===== Dataset rows

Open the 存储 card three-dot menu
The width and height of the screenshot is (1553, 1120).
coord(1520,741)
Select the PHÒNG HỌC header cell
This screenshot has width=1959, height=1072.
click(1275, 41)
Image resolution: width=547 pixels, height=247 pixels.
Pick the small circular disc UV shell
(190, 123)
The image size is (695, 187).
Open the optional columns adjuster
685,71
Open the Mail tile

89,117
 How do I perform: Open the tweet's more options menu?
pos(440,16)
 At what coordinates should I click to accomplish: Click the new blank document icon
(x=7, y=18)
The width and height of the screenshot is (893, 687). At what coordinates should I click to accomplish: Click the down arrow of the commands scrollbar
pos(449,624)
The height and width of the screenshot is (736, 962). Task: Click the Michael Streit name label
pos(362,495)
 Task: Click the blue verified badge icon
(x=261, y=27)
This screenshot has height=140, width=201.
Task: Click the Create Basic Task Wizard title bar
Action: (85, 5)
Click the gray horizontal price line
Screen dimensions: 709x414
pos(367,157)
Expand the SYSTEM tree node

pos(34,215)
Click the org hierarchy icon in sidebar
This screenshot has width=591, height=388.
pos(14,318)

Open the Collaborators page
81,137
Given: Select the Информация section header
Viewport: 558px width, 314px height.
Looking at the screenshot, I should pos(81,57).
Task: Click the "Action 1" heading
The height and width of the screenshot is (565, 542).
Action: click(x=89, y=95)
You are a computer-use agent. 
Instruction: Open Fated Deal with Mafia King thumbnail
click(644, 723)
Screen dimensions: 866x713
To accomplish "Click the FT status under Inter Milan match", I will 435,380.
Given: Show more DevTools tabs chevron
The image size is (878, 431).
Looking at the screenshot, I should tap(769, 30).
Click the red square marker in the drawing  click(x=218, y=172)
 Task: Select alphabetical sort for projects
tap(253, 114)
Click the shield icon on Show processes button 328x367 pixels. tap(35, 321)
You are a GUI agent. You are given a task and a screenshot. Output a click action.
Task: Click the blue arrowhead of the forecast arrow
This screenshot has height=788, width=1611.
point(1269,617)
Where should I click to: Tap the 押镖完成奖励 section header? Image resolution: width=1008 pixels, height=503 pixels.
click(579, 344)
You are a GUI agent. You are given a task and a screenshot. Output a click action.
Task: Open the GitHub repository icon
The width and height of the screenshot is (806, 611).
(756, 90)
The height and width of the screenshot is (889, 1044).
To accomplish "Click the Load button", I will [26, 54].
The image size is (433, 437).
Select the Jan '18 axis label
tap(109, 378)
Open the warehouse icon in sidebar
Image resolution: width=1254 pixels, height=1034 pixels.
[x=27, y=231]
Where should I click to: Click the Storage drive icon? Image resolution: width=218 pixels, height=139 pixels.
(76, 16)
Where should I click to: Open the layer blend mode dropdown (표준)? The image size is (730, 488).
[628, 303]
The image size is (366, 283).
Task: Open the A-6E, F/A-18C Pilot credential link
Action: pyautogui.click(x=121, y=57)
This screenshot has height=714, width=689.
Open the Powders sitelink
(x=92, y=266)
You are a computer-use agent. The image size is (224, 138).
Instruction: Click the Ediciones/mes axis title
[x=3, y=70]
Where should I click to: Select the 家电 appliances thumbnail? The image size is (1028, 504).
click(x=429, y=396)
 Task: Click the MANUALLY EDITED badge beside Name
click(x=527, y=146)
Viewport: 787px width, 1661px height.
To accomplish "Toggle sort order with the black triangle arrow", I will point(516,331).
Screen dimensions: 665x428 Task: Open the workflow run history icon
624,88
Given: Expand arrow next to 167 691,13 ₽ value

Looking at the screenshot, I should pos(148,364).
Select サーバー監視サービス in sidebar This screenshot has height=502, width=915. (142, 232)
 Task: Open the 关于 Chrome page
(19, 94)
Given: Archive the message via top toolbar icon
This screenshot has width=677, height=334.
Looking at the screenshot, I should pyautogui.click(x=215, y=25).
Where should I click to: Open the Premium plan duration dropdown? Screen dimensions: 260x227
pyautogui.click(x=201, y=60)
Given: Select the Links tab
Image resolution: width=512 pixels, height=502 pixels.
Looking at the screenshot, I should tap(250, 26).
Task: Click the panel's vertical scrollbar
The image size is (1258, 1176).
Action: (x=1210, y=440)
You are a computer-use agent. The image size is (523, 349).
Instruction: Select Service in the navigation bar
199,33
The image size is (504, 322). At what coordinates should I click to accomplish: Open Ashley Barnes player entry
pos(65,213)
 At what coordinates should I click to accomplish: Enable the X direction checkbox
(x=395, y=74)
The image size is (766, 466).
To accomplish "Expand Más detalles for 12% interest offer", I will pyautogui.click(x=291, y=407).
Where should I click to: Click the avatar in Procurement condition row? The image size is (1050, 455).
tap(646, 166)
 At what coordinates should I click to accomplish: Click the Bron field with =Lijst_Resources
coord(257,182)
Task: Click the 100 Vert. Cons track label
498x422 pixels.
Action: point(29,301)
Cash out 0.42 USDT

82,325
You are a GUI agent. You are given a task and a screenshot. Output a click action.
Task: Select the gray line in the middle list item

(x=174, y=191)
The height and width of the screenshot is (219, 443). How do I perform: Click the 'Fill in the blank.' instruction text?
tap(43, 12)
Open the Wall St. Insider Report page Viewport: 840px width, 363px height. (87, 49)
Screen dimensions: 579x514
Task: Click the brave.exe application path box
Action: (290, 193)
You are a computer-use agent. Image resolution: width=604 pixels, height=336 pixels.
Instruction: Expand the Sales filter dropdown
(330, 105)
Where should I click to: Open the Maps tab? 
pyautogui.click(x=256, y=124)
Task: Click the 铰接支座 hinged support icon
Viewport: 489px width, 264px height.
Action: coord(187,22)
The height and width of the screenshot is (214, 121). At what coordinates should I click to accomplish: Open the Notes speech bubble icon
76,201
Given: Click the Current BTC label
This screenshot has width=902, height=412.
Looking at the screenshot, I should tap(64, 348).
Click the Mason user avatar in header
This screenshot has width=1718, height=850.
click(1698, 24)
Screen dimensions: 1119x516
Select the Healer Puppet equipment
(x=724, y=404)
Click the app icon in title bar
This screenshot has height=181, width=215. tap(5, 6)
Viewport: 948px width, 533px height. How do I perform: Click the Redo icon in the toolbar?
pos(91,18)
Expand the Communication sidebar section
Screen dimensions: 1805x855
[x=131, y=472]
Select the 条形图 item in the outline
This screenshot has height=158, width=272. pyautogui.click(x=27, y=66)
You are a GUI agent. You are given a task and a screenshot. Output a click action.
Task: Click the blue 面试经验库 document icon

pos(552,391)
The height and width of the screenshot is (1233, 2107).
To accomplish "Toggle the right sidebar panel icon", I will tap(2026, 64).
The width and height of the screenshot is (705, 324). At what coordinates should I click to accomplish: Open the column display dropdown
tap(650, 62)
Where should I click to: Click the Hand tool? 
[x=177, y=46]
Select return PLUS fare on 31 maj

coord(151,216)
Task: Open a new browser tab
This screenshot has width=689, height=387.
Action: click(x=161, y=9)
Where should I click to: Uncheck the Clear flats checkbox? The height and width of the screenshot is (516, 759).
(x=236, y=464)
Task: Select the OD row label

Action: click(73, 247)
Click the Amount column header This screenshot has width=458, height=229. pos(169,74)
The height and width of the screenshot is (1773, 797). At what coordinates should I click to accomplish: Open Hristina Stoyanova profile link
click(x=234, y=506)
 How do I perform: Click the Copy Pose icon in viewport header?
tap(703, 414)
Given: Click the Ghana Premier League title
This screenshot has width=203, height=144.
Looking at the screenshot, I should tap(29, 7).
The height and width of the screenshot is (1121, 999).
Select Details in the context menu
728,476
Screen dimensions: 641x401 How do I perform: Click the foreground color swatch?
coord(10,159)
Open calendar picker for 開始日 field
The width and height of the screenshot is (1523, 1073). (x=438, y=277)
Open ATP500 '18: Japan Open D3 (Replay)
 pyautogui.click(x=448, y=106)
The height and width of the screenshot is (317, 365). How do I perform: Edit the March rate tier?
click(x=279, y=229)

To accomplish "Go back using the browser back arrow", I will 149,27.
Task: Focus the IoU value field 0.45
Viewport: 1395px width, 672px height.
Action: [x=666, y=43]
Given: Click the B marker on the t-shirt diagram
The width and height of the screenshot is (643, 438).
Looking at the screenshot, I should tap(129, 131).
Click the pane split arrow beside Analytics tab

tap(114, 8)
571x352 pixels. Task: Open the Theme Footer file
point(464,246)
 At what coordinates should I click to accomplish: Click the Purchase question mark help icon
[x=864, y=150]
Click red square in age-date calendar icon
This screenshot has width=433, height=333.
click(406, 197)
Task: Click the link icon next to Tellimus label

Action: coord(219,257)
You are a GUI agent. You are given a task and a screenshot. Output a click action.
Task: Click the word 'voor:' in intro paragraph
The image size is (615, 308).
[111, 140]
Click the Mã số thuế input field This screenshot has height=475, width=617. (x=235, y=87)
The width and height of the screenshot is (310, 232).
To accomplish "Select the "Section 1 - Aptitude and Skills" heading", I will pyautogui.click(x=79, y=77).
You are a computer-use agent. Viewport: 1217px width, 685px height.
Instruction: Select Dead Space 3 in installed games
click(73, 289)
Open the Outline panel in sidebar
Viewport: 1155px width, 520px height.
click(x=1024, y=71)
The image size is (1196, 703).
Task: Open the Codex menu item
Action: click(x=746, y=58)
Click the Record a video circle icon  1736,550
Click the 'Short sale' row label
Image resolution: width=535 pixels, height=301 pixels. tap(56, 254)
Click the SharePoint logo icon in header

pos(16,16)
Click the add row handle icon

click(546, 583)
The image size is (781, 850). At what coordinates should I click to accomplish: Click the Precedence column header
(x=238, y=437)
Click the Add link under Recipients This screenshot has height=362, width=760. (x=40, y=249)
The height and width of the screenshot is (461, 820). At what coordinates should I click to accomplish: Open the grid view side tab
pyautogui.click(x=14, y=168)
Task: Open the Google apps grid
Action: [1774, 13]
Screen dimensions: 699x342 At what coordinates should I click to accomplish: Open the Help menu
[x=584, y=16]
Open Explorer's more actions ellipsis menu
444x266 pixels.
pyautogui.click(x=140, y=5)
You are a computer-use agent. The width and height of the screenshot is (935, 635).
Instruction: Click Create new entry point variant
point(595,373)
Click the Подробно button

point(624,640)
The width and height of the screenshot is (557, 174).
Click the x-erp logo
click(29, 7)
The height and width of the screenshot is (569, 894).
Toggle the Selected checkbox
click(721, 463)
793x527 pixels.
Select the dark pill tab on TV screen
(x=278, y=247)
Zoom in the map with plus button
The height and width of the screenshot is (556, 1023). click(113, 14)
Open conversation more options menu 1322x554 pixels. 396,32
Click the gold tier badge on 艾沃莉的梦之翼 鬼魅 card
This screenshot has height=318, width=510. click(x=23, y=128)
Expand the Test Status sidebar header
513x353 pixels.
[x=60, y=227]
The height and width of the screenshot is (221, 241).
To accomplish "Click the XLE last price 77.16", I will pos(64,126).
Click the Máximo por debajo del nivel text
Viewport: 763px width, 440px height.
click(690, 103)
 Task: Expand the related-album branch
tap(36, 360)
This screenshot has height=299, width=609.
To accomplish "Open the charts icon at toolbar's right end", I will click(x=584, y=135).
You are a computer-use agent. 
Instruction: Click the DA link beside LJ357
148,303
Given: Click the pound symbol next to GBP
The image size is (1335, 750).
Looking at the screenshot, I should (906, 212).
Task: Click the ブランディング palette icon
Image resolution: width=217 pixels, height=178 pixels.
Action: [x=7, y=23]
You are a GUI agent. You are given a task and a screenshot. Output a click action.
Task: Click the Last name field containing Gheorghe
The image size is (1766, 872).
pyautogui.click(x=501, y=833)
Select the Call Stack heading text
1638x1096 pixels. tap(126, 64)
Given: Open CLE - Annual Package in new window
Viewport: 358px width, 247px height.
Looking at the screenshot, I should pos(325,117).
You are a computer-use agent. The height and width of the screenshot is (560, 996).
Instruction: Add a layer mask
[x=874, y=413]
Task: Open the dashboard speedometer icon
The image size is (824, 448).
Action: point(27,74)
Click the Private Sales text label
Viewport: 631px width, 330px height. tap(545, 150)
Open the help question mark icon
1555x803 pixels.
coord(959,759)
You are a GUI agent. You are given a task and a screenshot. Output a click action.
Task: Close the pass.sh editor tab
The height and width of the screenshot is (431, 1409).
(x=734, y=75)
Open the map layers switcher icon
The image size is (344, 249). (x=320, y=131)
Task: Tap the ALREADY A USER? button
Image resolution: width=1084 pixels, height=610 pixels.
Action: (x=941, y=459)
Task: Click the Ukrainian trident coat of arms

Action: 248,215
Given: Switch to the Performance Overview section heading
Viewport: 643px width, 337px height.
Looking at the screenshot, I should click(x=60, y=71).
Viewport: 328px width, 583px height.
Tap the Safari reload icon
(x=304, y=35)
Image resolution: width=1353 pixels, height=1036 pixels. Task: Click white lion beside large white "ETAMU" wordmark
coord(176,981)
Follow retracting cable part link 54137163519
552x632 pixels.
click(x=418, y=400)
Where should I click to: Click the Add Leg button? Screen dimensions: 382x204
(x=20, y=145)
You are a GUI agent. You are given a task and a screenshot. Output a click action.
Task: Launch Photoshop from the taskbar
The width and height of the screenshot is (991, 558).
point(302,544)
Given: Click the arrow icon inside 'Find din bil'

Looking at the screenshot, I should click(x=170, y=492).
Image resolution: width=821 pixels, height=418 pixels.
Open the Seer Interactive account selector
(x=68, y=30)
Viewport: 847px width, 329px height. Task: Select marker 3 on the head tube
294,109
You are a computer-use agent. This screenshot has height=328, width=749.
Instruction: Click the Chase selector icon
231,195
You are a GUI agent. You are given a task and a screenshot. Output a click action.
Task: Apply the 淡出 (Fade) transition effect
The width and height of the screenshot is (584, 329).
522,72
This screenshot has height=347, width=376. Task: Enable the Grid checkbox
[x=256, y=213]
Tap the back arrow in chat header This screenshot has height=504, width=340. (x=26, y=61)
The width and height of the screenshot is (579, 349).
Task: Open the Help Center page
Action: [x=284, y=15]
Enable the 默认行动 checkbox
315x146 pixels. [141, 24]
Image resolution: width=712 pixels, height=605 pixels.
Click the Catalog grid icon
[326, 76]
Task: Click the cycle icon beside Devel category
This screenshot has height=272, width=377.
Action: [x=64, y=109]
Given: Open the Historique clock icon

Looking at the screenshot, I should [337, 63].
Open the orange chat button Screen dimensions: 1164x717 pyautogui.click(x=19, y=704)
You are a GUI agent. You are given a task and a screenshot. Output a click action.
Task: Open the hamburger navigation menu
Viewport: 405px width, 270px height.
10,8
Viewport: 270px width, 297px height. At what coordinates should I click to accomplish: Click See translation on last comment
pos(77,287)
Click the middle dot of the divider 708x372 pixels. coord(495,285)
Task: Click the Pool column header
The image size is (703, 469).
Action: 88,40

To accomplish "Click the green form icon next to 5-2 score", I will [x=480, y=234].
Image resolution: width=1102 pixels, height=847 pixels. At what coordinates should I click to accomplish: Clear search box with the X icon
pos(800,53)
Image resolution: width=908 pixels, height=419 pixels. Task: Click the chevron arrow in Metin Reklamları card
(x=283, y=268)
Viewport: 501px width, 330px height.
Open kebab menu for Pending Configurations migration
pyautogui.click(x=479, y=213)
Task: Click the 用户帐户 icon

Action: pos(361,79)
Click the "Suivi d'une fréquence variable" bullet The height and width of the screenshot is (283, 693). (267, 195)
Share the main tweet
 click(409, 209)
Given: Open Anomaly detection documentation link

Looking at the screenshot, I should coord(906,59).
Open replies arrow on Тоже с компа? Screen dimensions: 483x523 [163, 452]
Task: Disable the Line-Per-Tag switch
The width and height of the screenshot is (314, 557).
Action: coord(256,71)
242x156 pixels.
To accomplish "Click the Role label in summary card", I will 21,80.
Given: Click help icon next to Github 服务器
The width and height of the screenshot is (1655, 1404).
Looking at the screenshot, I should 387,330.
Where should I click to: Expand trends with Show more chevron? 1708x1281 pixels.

==========

What the exercise asks
Copy the data lines starting at the one that contains "You are a computer-use agent. The image size is (523, 349)." and ending at the one that contains "Action: (290, 193)", with both of those lines included, keeping each line unchanged.

The answer
You are a computer-use agent. The image size is (523, 349).
Instruction: Select Service in the navigation bar
199,33
The image size is (504, 322). At what coordinates should I click to accomplish: Open Ashley Barnes player entry
pos(65,213)
 At what coordinates should I click to accomplish: Enable the X direction checkbox
(x=395, y=74)
The image size is (766, 466).
To accomplish "Expand Más detalles for 12% interest offer", I will pyautogui.click(x=291, y=407).
Where should I click to: Click the avatar in Procurement condition row? The image size is (1050, 455).
tap(646, 166)
 At what coordinates should I click to accomplish: Click the Bron field with =Lijst_Resources
coord(257,182)
Task: Click the 100 Vert. Cons track label
498x422 pixels.
Action: point(29,301)
Cash out 0.42 USDT

82,325
You are a GUI agent. You are given a task and a screenshot. Output a click action.
Task: Select the gray line in the middle list item

(x=174, y=191)
The height and width of the screenshot is (219, 443). How do I perform: Click the 'Fill in the blank.' instruction text?
tap(43, 12)
Open the Wall St. Insider Report page Viewport: 840px width, 363px height. (87, 49)
Screen dimensions: 579x514
Task: Click the brave.exe application path box
Action: (290, 193)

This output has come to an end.